Problem
Go through the records and extract every line with the word "agent".

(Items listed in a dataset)
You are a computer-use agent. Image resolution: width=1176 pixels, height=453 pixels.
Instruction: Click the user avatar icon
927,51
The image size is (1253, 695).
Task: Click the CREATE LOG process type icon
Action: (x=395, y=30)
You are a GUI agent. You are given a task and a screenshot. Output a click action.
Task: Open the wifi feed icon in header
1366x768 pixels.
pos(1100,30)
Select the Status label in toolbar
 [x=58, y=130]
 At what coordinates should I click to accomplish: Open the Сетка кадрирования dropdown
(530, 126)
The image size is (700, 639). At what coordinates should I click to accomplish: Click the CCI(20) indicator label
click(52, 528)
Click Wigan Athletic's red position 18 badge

Exercise output
You are a computer-use agent. Image resolution: width=1176 pixels, height=453 pixels.
You are a GUI agent. You are given a task and a screenshot. Output a click action.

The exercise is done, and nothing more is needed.